The use of growth-promoting microorganisms with biostimulant characteristics is an important biological asset for the acclimatization of micropropagated seedlings. The present study aimed to evaluate the efficacy of the application of Trichoderma spp. on the promotion of the growth of micropropagated banana seedlings during acclimatization. The experiment was performed in an 8 × 6 completely randomized design using the following treatments: water, seedlings fertilized with controlled-release fertilizer, commercial biological inputs (A: T. asperellum, B/C: T. harzianum), and LPPC299 and LPPC300 strains. Plant height, pseudostem diameter, number of leaves, total leaf area, root length, fresh and dry mass of the plant, and accumulation of sodium, macronutrients, and micronutrients were evaluated 60 days after inoculation. Strains LPPC299 and LPPC300 were subjected to molecular identification by DNA sequencing of the ITS/5.8S locus.
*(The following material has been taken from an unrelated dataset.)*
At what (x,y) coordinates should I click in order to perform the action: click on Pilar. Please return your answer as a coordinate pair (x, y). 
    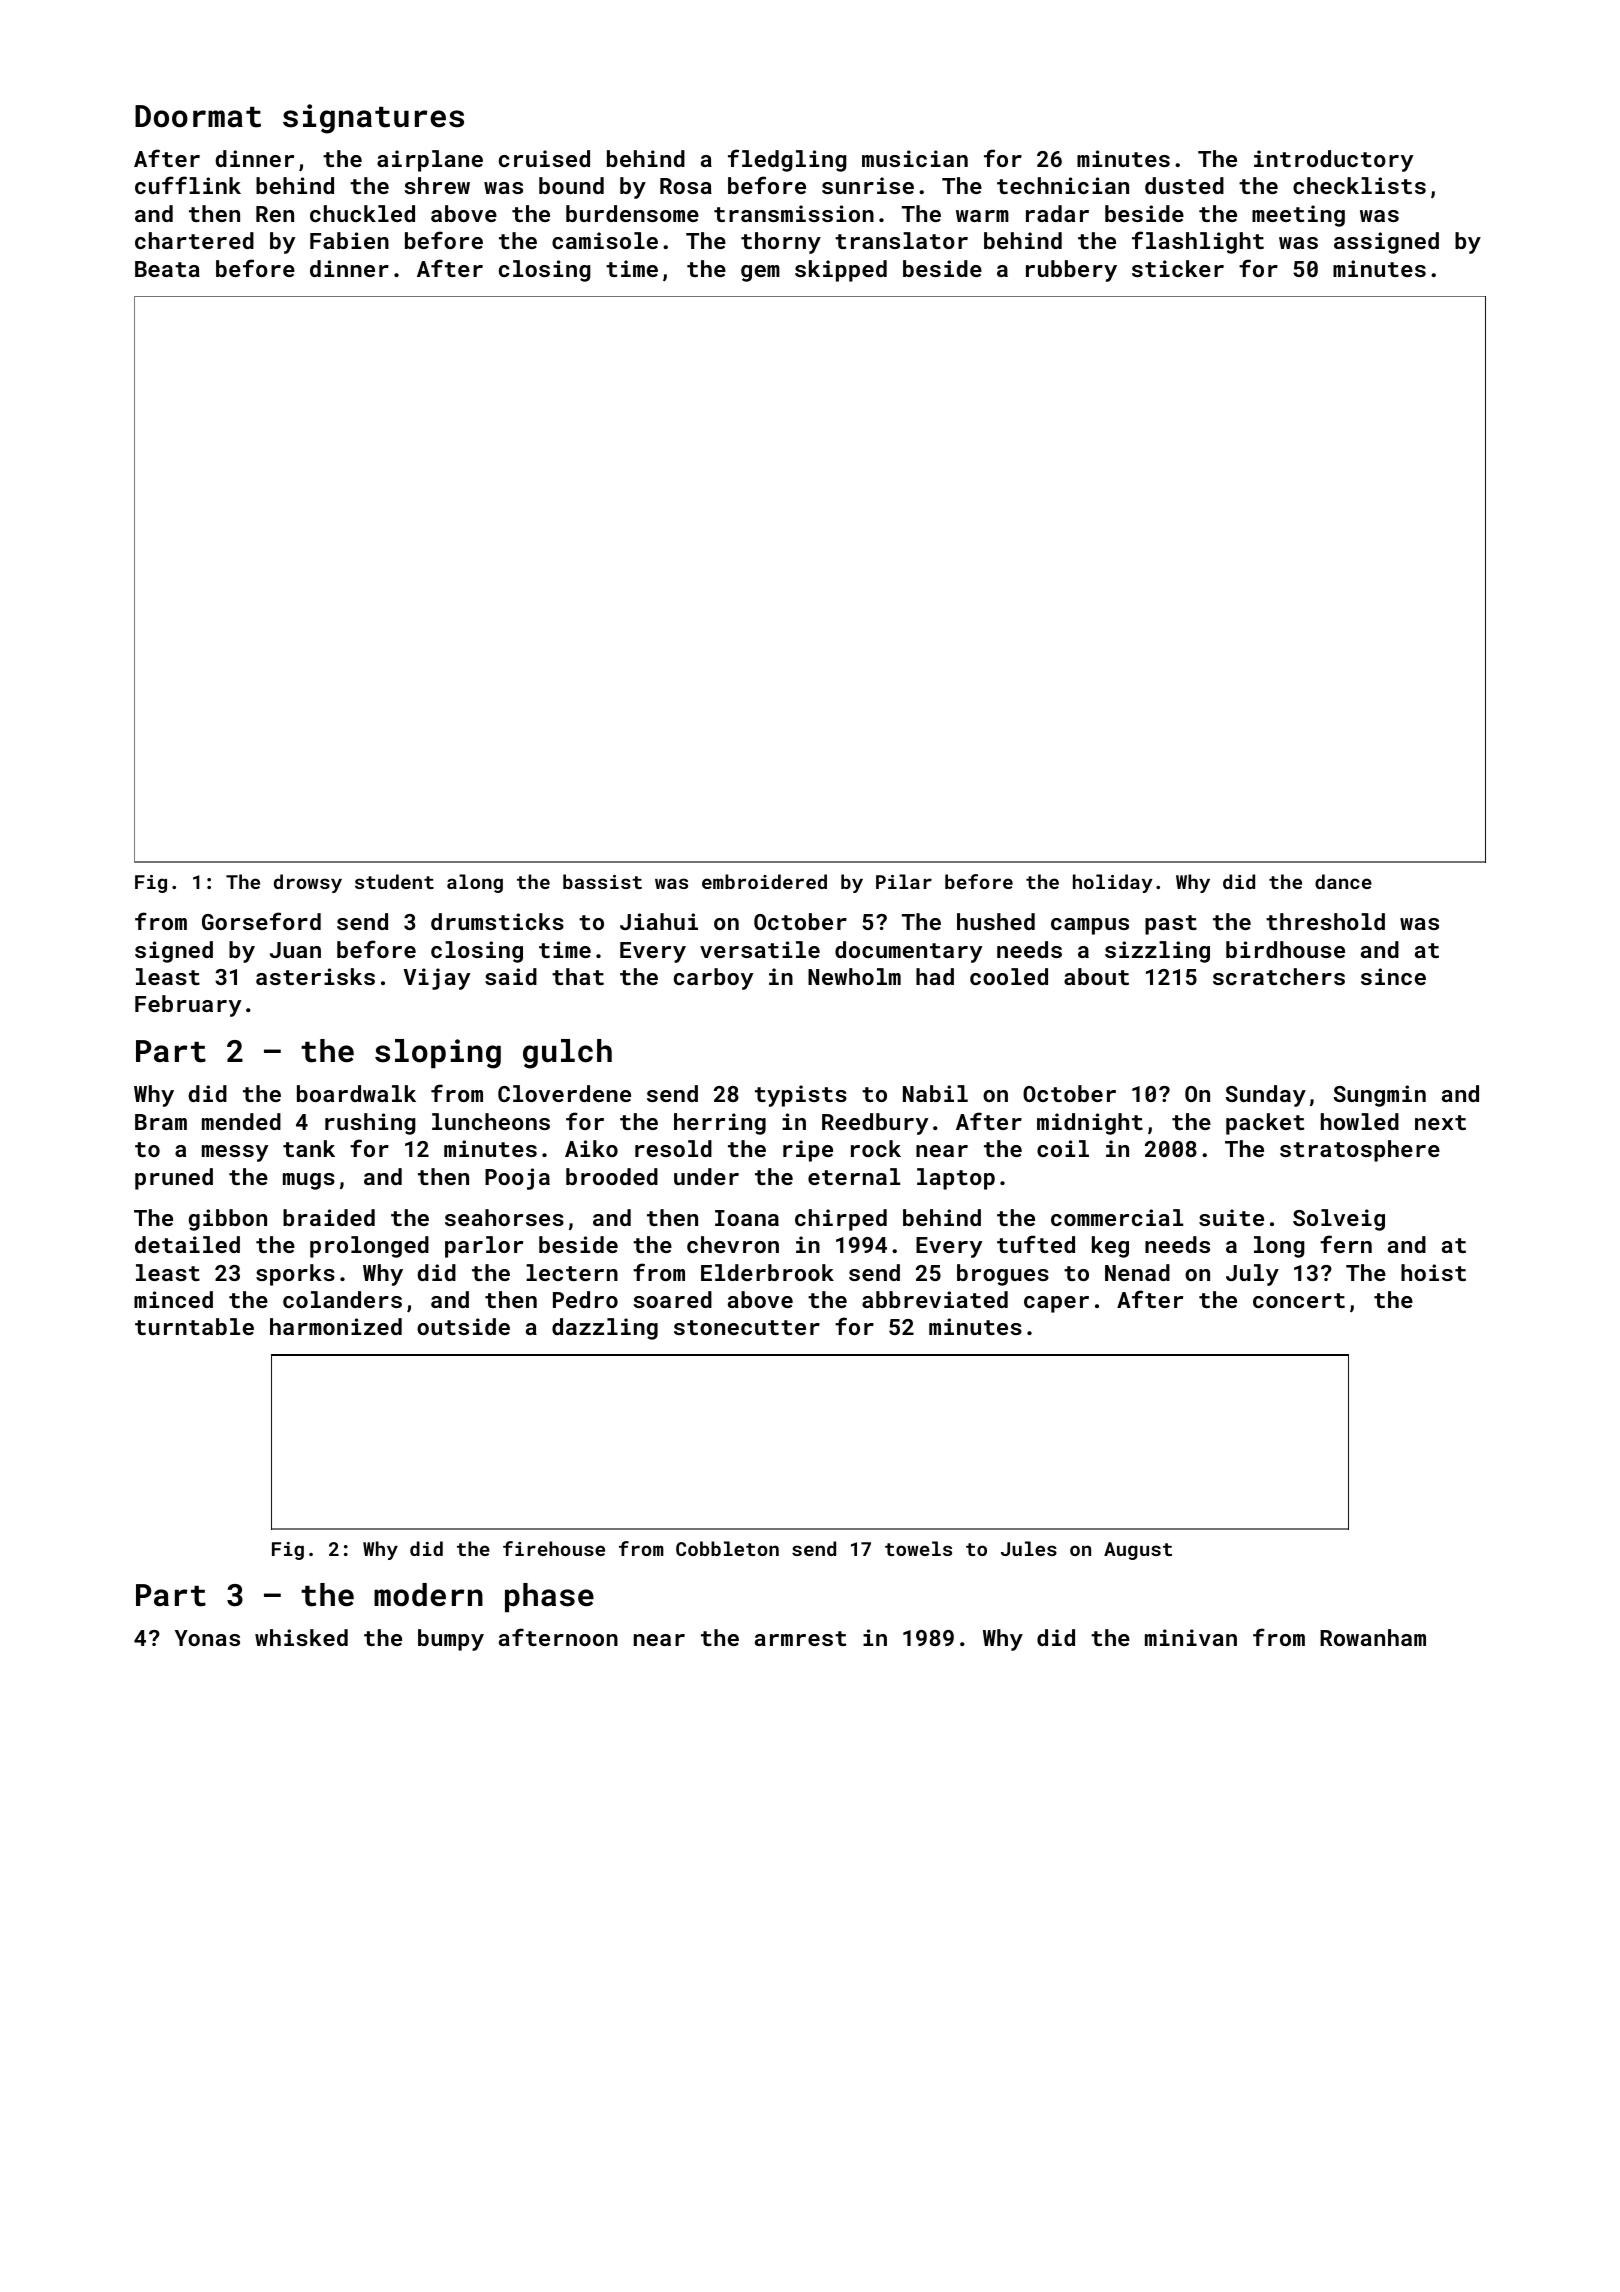
    Looking at the image, I should click on (904, 881).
In vitro detection of growth promotion-related mechanisms and mycelial growth of biostimulants were performed using scanning electron microscopy. LPPC299 and LPPC300 had a greater similarity to T. longibrachiatum. LPPC299 was able to promote greater pseudostem diameter, number of leaves, and total leaf area in banana seedlings. T. asperellum (A) favored seedling performance in terms of fresh and dry mass of the plants. The strains were able to produce siderophores, indoleacetic acid, and catalase in vitro. Seedlings inoculated with the strains accumulated Mn, S (LPPC300), and Mg (LPPC299). LPPC299 from the banana rhizosphere was efficient in promoting performance in banana seedlings, showing its potential as a biostimulant for this crop.